#### [TEXT SECTION]
Rainbow Rumpus founder and publisher Laura Matanah
Order and Freedom: Reflections on Pesach and Identity
by Laura Matanah
“You’re lucky. You would have gotten to wear the star and the pink triangle,” Da’Jon said to me in March as I was making dinner. “Lucky?” I thought. “More likely dead.” Later, as we were talking about the upcoming Pesach (or Passover) celebration, he asked if he was Jewish. It’s understandably confusing, as Passover is the only Jewish holiday we observe. “If you want to be” was our answer.
Sometimes I think that’s an unfair answer to give a child. Children want to know where they belong. Seder means order. Through what we do day to day and how we do it, we establish an order that gives us identity. The Seder we follow during the Pesach celebration tells the story of attaining freedom and reminds us that it is a continual process. “In each generation, everyone must think of themselves as having personally left Egypt.”
I just heard a parent of biracial children say that one of her children identifies as African American and one as biracial. At a recent bisexuality conference people discussed their use of the terms “bi,” “bisexual,” “queer,” “fluid,” and “ambi.” They also talked about choosing to use no label at all but making their realities clear through whom they referred to in conversation.

#### [AVAILABLE DATA]
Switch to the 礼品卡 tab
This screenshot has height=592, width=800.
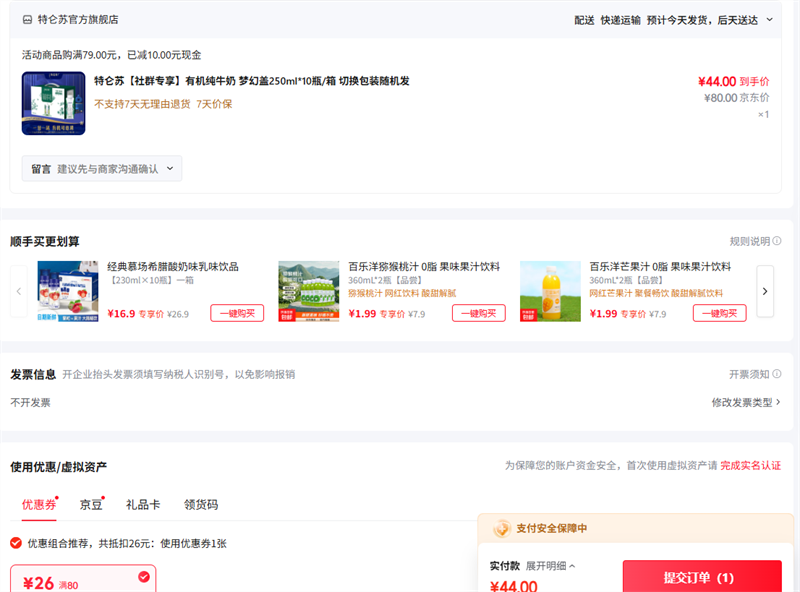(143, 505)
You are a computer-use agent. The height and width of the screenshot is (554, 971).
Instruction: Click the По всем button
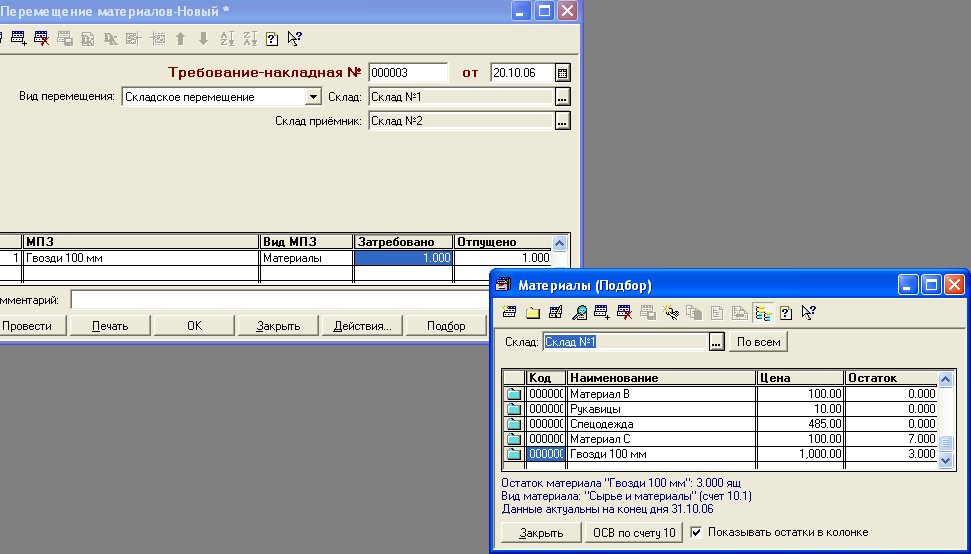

#### [WHAT TO WORK ON]
A – In the essay on Pesach and identity, what does the word "Seder" mean?
B – Quote the Pesach essay word for word from "I just heard" up to and including "to in conversation.".
C – Continue the essay on Pesach and identity, starting after its last sentence.

#### [OUTPUTS BY TASK]
A – Order.

B –
I just heard a parent of biracial children say that one of her children identifies as African American and one as biracial. At a recent bisexuality conference people discussed their use of the terms “bi,” “bisexual,” “queer,” “fluid,” and “ambi.” They also talked about choosing to use no label at all but making their realities clear through whom they referred to in conversation.

C –
I am continually fascinated by the interaction between how we define ourselves internally and how the world defines us externally. Other people often want us in boxes. (We, of course, never do that to them.) When I was a young woman sorting through my ethnic and religious identity, a number of people explained to me that Judaism is a genetic inheritance from one’s mother. The tone was often condescending. Having grown up with a Jewish atheist for a father, there was a lot I didn’t know about Judaism, but that much had been made clear.
I celebrated fewer Passovers as a child than my wife, who is not Jewish but whose mother had a Jewish boyfriend for much of her childhood. We choose to celebrate the Seder because of how the ritual feeds our family. It is a piece of Judaism that resonates for both Sarah and me. The story of the Jews’ suffering and exodus is one that gave strength to generations of African Americans when they were enslaved, and that story is an important part of our children’s heritage.
For me, part of what I celebrate each Pesach is the freedom to self-define a varied religious and ethnic identity. As my children grow older I hope it helps them develop identities based on both order and freedom, holding onto and adopting traditions that are meaningful to them.